### Work to complete
Track down every line below that holds "computer" and copy it.

### Source information
────────

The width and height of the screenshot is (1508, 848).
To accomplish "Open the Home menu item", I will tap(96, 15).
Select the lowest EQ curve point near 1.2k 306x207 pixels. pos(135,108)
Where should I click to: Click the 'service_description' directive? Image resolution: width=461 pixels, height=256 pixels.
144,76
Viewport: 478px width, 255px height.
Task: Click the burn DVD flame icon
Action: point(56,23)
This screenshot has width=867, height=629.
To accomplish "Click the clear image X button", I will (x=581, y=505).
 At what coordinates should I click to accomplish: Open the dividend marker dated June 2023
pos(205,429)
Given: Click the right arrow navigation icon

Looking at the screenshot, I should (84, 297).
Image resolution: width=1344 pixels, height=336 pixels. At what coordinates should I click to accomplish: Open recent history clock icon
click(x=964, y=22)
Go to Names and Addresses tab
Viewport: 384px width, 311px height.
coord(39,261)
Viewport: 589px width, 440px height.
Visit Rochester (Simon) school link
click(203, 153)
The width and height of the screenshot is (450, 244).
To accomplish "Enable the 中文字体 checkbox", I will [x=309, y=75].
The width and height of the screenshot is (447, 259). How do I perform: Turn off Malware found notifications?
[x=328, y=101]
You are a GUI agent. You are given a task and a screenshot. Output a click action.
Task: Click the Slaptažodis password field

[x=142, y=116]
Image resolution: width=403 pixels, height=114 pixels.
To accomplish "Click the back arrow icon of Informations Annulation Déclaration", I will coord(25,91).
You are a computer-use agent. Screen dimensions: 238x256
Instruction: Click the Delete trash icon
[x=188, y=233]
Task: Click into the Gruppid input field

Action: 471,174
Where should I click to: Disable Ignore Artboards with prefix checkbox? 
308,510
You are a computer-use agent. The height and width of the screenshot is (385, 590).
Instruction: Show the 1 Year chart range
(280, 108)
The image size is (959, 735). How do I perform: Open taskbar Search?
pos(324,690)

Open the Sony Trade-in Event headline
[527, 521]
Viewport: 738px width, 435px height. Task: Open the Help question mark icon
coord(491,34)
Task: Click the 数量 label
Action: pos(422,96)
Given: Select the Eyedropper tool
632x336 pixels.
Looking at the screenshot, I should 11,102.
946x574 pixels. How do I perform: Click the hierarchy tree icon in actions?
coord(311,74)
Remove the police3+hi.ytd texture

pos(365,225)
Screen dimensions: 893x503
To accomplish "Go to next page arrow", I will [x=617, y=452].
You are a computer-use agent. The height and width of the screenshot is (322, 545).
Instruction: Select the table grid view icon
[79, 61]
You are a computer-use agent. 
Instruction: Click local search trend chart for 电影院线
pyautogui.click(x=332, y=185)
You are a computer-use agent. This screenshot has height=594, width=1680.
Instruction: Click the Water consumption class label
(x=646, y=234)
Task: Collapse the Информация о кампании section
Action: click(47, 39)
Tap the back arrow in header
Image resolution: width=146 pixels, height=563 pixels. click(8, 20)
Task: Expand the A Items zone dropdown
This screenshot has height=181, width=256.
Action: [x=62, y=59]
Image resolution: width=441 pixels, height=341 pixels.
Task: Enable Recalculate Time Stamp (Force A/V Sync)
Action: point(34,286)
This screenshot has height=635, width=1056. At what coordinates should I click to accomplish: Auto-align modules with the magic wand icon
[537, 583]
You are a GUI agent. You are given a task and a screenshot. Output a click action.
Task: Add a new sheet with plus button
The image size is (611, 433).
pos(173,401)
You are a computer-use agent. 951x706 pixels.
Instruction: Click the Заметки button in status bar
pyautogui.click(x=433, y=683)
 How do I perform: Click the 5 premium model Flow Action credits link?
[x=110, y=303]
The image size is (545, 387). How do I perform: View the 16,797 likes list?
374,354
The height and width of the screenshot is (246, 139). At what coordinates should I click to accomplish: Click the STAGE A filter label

────────

### Task output
You are a computer-use agent. Screen dimensions: 238x256
You are a computer-use agent. The height and width of the screenshot is (385, 590).
You are a computer-use agent. The height and width of the screenshot is (322, 545).
You are a computer-use agent. 
You are a computer-use agent. This screenshot has height=594, width=1680.
You are a computer-use agent. 951x706 pixels.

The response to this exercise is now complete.